Unser Freund, der Oberst

Eines wird man Muammar al-Gaddafi zugestehen müssen: Er hat sein »Grünes Buch« selbst geschrieben. Ein anderer wäre wohl auch nicht auf die Idee gekommen, ein vornehmlich aus Banalitäten (»Es ist eine unumstrittene Tatsache, dass Männer und Frauen menschliche Wesen sind«) bestehendes und mit rassis­tischen Bemerkungen (»die Schwarzen, die in einem immer heißen Klima träge sind«) durchsetztes Pamphlet als »Führer für die ganze Menschheit« zu bezeichnen. Es hätte nicht einmal für einen Doktortitel an der Univer­sität Bayreuth gereicht. Ehrendoktortitel aber hat der Oberst und »Revolutionsführer« erhalten, einen von der privaten Megatrend University in Belgrad und einen vom Technology College in Tunis.

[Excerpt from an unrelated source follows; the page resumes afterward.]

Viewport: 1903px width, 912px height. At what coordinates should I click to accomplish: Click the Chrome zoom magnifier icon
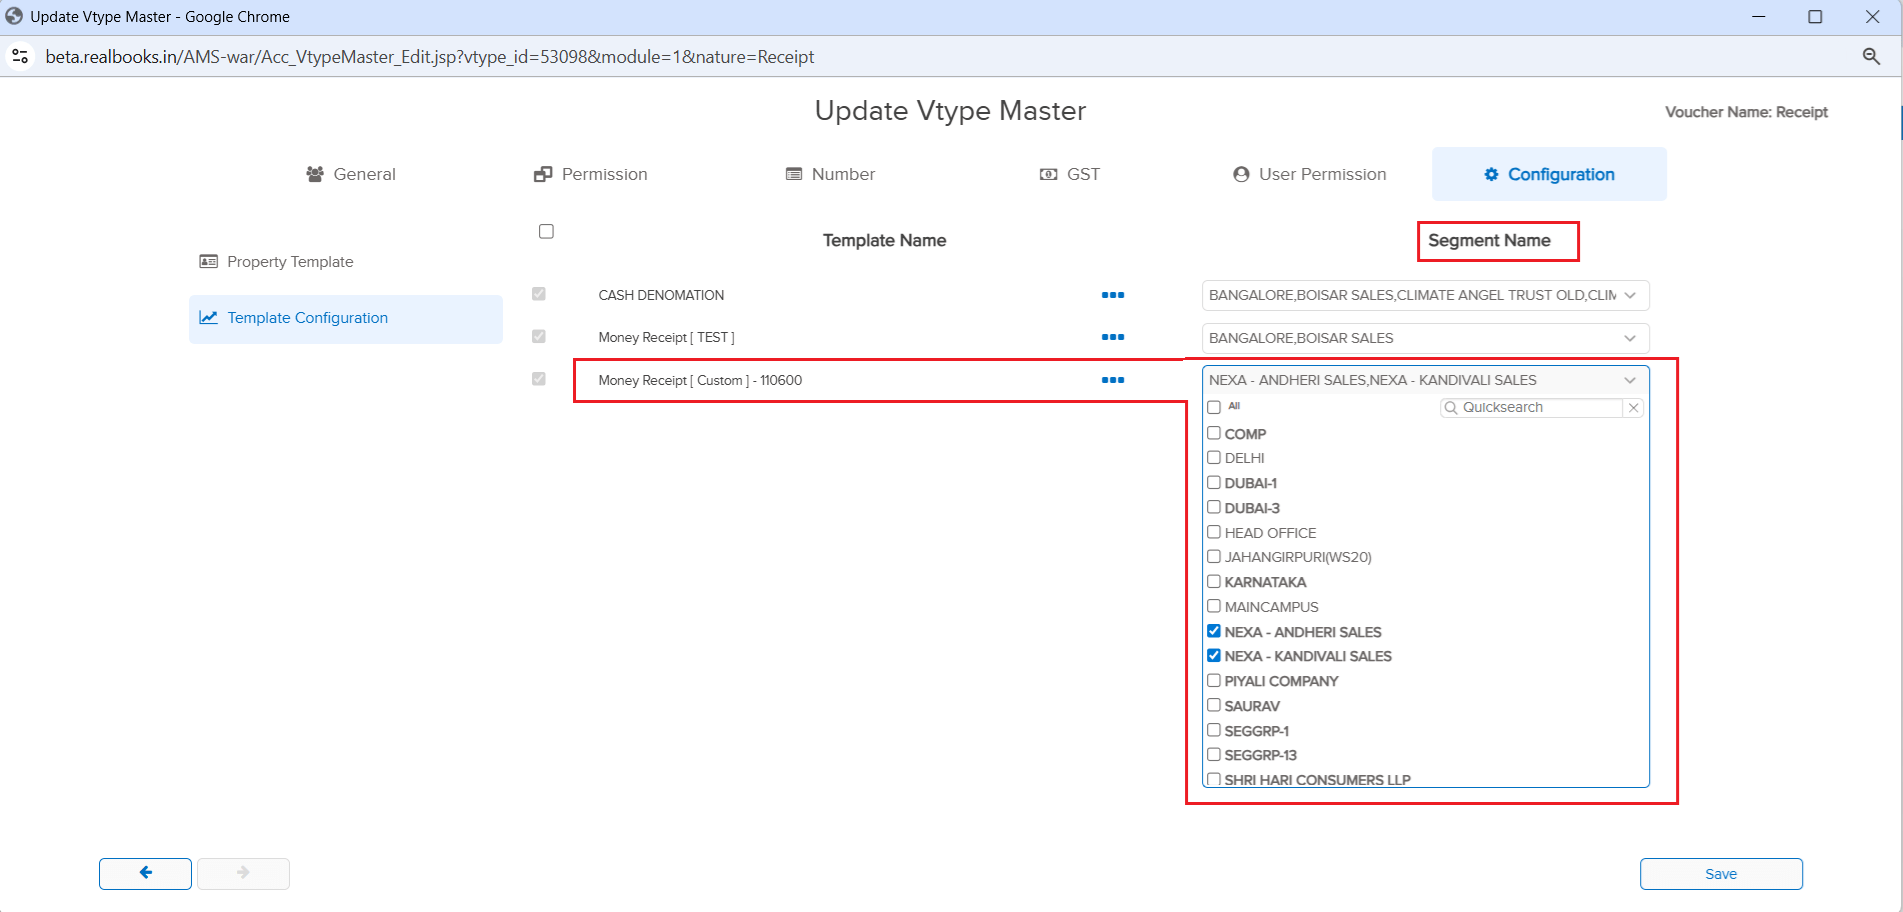click(x=1870, y=57)
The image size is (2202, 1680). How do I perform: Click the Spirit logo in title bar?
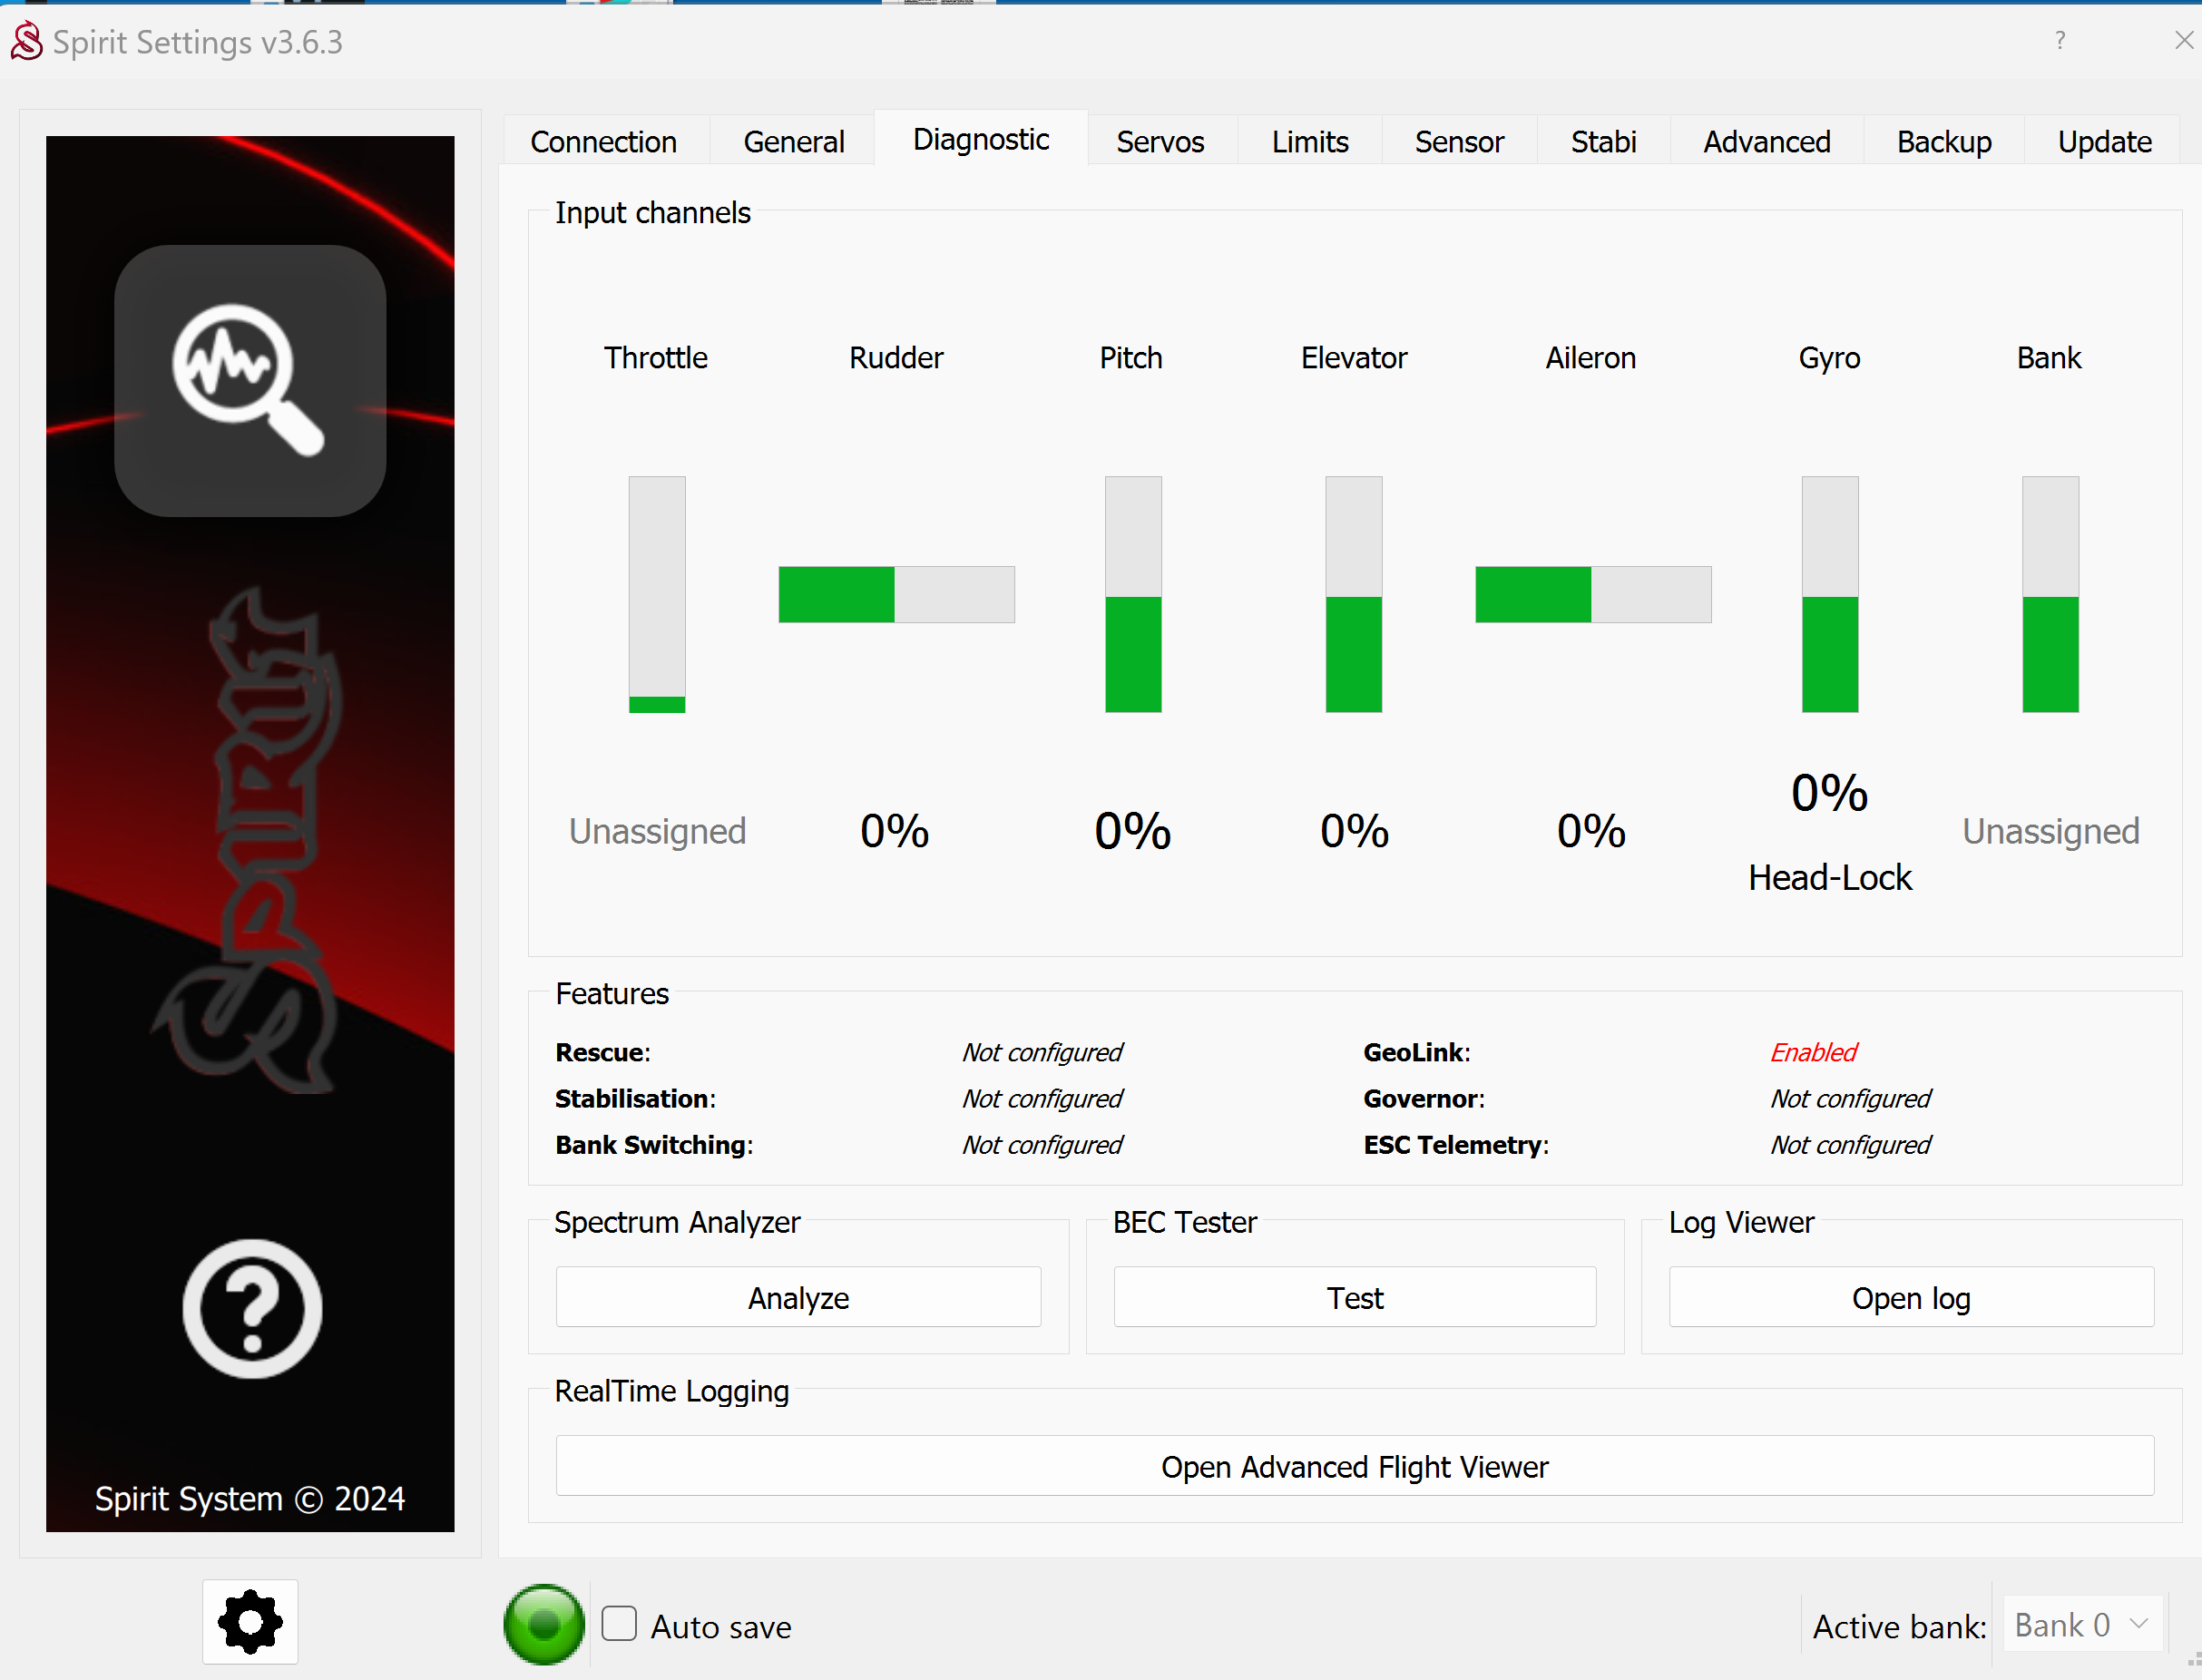click(27, 42)
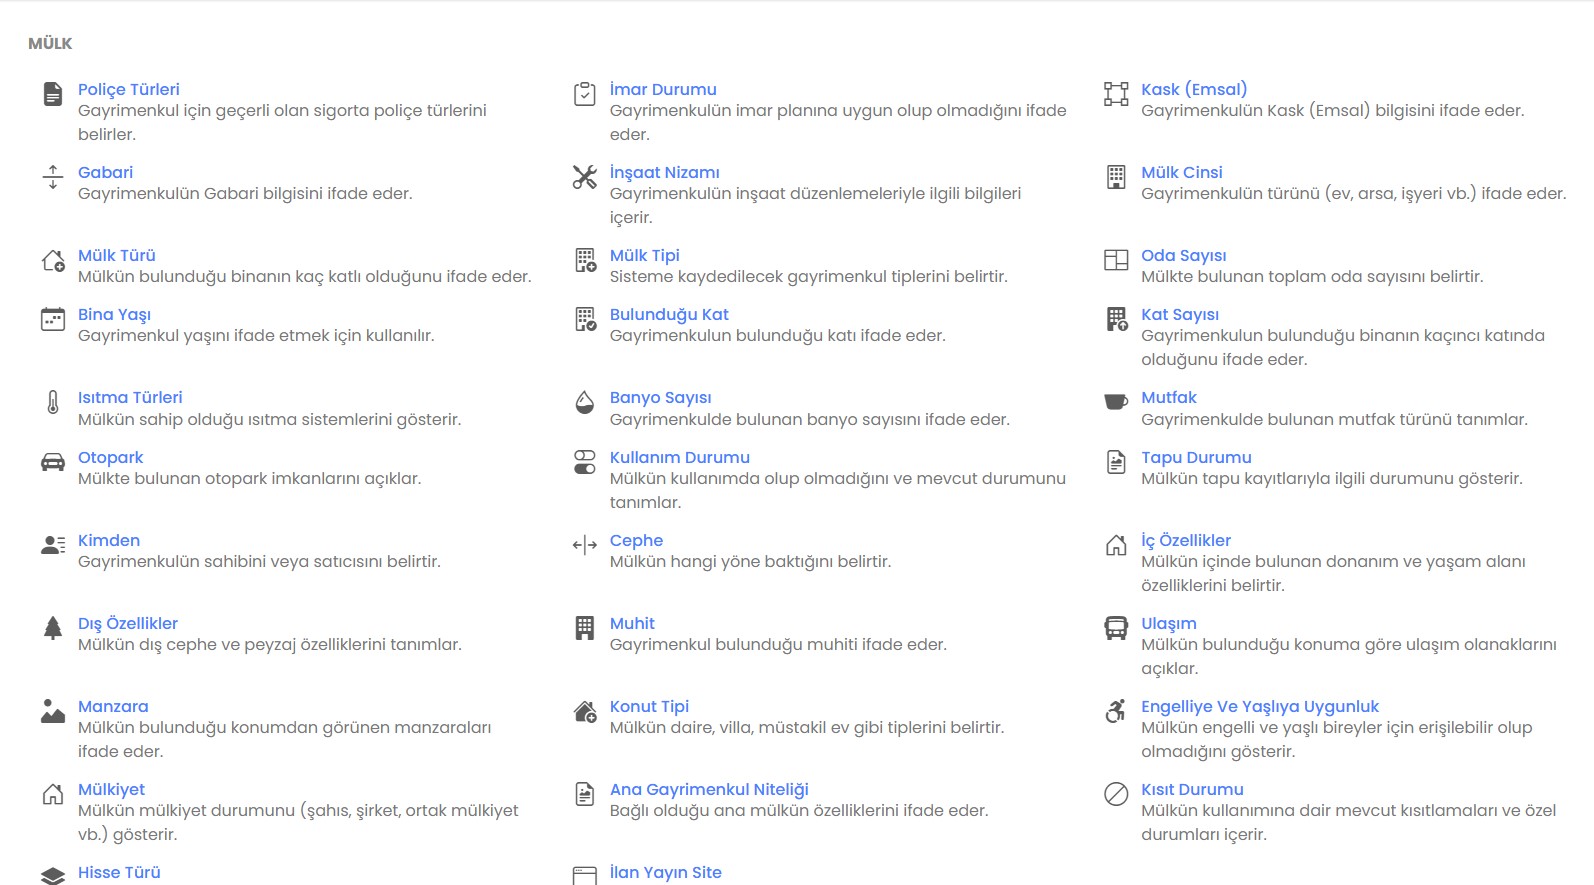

Er selbst ließ seinem Freund, dem venezolanischen Präsidenten Hugo Chávez, im vergangenen Jahr einen Ehrendoktortitel der Academy of Higher Education in Tripolis zukommen. Chávez revanchierte sich mit einem Lob: »Was Simon Bolivar für das venezolanische Volk ist, ist Muammar al-Gaddafi für das libysche Volk. Er ist der Befreier Libyens.«
Doch nicht nur die üblichen Verdächtigen behandelten Gaddafi wohlwollend. Er durfte auch in westlichen Städten sein Zelt aufschlagen. Nur in New York musste er ein Hotelzimmer beziehen, weil die Stadtverwaltung das Campieren als Verstoß gegen die Bestimmungen zur Grundstücksnutzung betrachtete. Den Beziehungen hat das nicht geschadet. »Im Geschäftsjahr 2010 verzeichnete Siemens in Libyen bedeutende Erfolge«, teilt der Konzern mit, der auch in diesem Land zu »einer zukunftsfähigen gesellschaftlichen Entwicklung« beiträgt. Man war nicht so dogmatisch, auf die Abkehr Gaddafis vom Terrorismus zu warten: »1972 eröffnete Siemens seine erste Vertretung im Land.« Andere zierten sich länger, doch seit Gaddafi der »antiwestlichen« Außenpolitik entsagt hat, drängeln sich Politiker und Geschäftsleute vor seinem Zelt. Streng genommen hat Gaddafi nur der Finanzierung von Terroranschlägen und der Herstellung von Massenvernichtungswaffen entsagt, »antiimperialistische« Phrasen hat er weiterhin gedroschen. Betrachtet man die »internationale Gemeinschaft« als eine Familie, so ist Gaddafi der verrückte, reiche Onkel, den man hinter seinem Rücken auslacht, aber zu jeder Feier einlädt, seit man nicht mehr befürchten muss, dass er auf dem Weg Passanten verprügelt. Wie er daheim mit seinen Kindern verfährt, möchte man gar nicht so genau wissen. Aber man schätzt ihn, weil er die ungezogenen Nachbarlümmel davon abhält, über den Gartenzaun zu klettern. Gaddafis Drohung, die Ausreise von Flüchtlingen nicht mehr zu verhindern, verurteilte Werner Hoyer, der Staatsminister im Auswärtigen Amt, als »unglaub­liche Entgleisung«. Anders als in den Reaktionen auf die Ermordung Hunderter Demonstranten wird hier echte Empörung spürbar.